Khan asserts that he suffered three adverse employment actions: first, he asserts that his removal from the internal management training program was discriminatory; second, he asserts that OCB's denial of his transfer request was discriminatory and retaliatory; and, finally, he asserts his termination was discriminatory and retaliatory. Application of the above legal standards compels the conclusion that defendant is entitled to judgment as a matter of law as to all such claims.A.
Plaintiff was placed in OCB's internal promote program and subsequently removed in 2002. Plaintiff claims his removal from the program is actionable because Hughes discriminated against him in doing so, but he has failed to establish a prima facie case as to this claim. Plainly, Khan has not generated a genuine dispute of material fact as to whether he was making sufficient progress in the promotion program to justify his continuation in the program. The transcript of plaintiff's own deposition in this case is highly suggestive of some difficulty on his part in communicating in English, but in any event, it is not a proper role for this court to secondguess the defendant's determination to offer remedial language skills training to plaintiff as a precondition to his continuation in the program.
Khan asserts that he was treated differently than other employees similarly situated, but he has failed to provide probative evidence to support this assertion. Indeed, plaintiff, a native Pakistan, has alleged that a Nigerian-born employee with an accent was appointed to the vacancy created by his removal from the promotion program. This fact would undermine, not support, plaintiff's claim that his removal from the program was driven by discrimination based on national origin.
B.
As for plaintiff's claim regarding to his request to transfer to the Catonsville OCB, as a matter of law, the denial of the transfer simply did not effect a change in the terms and conditions of Khan's employment such that the denial constituted an adverse employment action. Moreover, even if the denial of the transfer was an adverse employment action, plaintiff has not rebutted the defendant's showing of a legitimate non-discriminatory, non-retaliatory reason for the denial. Accordingly, this claim fails.C.

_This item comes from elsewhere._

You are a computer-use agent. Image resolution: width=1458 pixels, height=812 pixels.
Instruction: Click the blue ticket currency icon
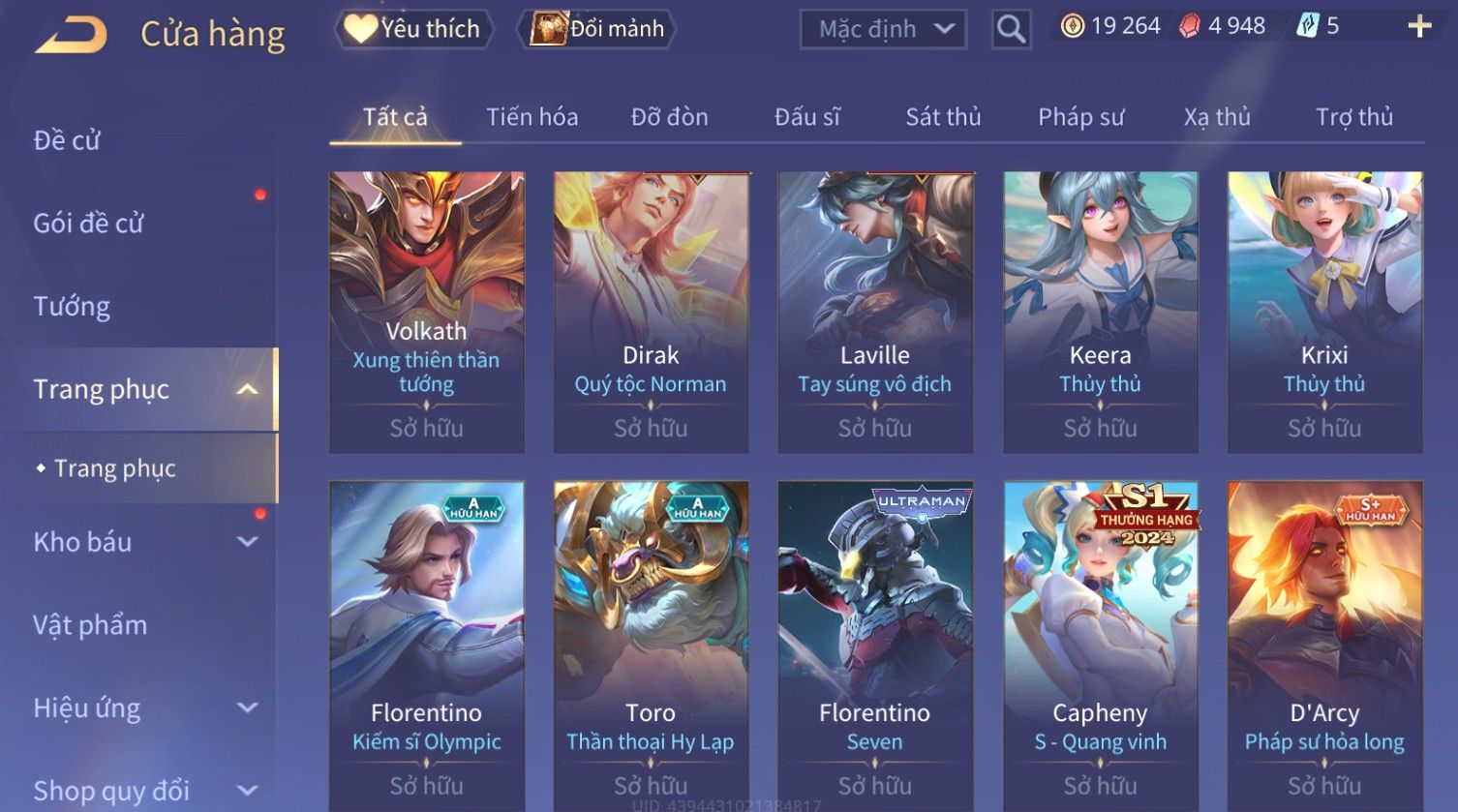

Finally, Khan's assertion that the termination of his employment was discriminatory and/or retaliatory plainly fails for two independent reasons. First, it is clear that Khan had a poor job performance record under Prather's supervision and, indeed, it is undisputed (leaving aside Khan's own subjective opinion) that he was guilty of repeated acts of insubordination as a supervisee of Prather. Thus, he cannot satisfy the "satisfactory performance" prong of his prima facie case of disparate treatment.Equally compelling, however, that same evidence — repeated undocumented instances of unacceptable conduct followed by three written citations for misconduct and poor performance within a period of two weeks, fatally undercuts Khan's attempt to generate a genuine dispute of material fact as to pretext. Inexplicably, Khan refused to sign the CARE forms or to exercise his prerogative to include his own contemporaneous account of his disputes with his supervisor. This, even though he clearly knew that he was certainly headed for litigation against his employer on the basis of a long-standing charge of discrimination. Accordingly, even assuming Khan has demonstrated a causal relationship between his invocation of his rights and the termination of his employment sufficient to establish a prima facie case of retaliation, or that he has established a prima facie case of disparate treatment on the basis of national origin, both his retaliation claim and his disparate treatment claim fail as a matter of law at the "pretext stage."
As a matter of law, Khan has not demonstrated that the filing of the charge of discrimination in 2003 was causally related to the termination of his employment in October 2004.
There is no substantial evidence in the record that Khan was subjected to a hostile environment. Proof of such a claim must be based on more than a plaintiff's subjective feelings that he has been mistreated.